Wenn die Tage kurz sind und der Körper noch mit der Verdauung der üppigen Festmähler beschäftigt ist, meldet sich oft der Wunsch nach Balance. Jetzt lohnt es sich, Erwartungen herunterzufahren und nicht gleich alles optimieren zu wollen. Statt guter Vorsätze im Akkord kann ein kleiner Fokus helfen: eine Gewohnheit, die gut tut; ein Gedanke, der trägt; ein Moment, der bewusst wahrgenommen wird. Selbstfürsorge muss nicht in Spa-Programmen bestehen – manchmal reicht es, einfach langsamer zu werden. Ein Spaziergang ohne Ziel. Eine Tasse Tee mit Blick aus dem Fenster. Ein Morgen, an dem man weder funktionieren noch performen muss.

Besonders hilfreich sind Routinen, die den Körper in dieser Zwischenzeit sanft unterstützen. Frische Luft und Tageslicht stehen dabei ganz oben. Die Sonne zeigt sich zwar spärlich, doch jeder Strahl zählt: Er unterstützt die Vitamin-D-Produktion, wirkt gegen Müdigkeit und hebt die Stimmung. Wer bewusst auf Lichtsuche geht – auf dem Balkon, im Park, während eines kurzen Spaziergangs – spürt oft schon nach wenigen Minuten einen Unterschied. Es ist, als würde der Winter ein kleines Versprechen abgeben: Das Licht kommt zurück. Tatsächlich werden die Tage seit der Wintersonnenwende am 21. Dezember wieder länger, fast unmerklich, aber stetig.

In vielen Kulturen gelten die Tage nach Weihnachten als magisch. Die sogenannten Raunächte markieren seit Jahrhunderten eine Zeit des Innehaltens, der Reinigung und des Übergangs. Je nach Kulturkreis unterscheidet sich ihre Anzahl und ihre Zeitspanne, jedoch finden die Raunächte alle in der Zeit vor dem Dreikönigstag am 5./6. Januar statt. Mancher Volksglaube besagte einst, die Grenze zwischen den Welten sei in diesen Nächten durchlässiger, und viele der heutigen Neujahrsrituale wie die Silvesterkrapfen, Geselligkeit und Orakelspiele wie das Wachs-oder Bleigießen gehen auf diese Vorstellungen zurück.

Aber auch ganz ohne Mystik lässt sich dieser Gedanke modern interpretieren: Die Raunächte laden dazu ein, auf das Vergangene zurückzuschauen, Belastendes loszulassen und neue Gedanken leise entstehen zu lassen, ohne Druck und ohne Eile.
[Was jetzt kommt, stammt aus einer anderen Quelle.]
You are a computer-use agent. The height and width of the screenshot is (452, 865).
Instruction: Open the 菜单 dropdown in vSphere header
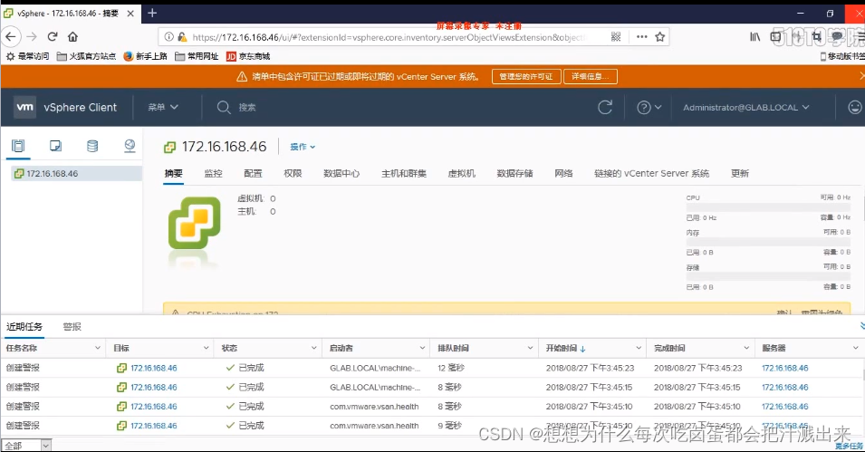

Auch Dankbarkeit kann in dieser Phase ein Anker sein. Nicht im großen, weltbewegenden Sinn, sondern im Kleinen: ein guter Moment, ein freundlicher Blick, ein Telefonat, das guttut, ein stiller Abend auf dem Sofa. Indem man die Aufmerksamkeit auf solche Miniatur-Freuden lenkt, wird das Chaos der Welt nicht kleiner – aber das eigene Gleichgewicht etwas stabiler. „Zwischen den Jahren“ ist damit kein Moment der Leere, sondern ein Raum zum Durchatmen. Eine kurze, fragile Zeit, in der man weder alles schaffen noch alles ändern muss. Vielleicht ist sie genau deshalb so wertvoll: weil sie uns erlaubt, uns selbst wieder einzusammeln, bevor wir ins neue Jahr hinübertreten.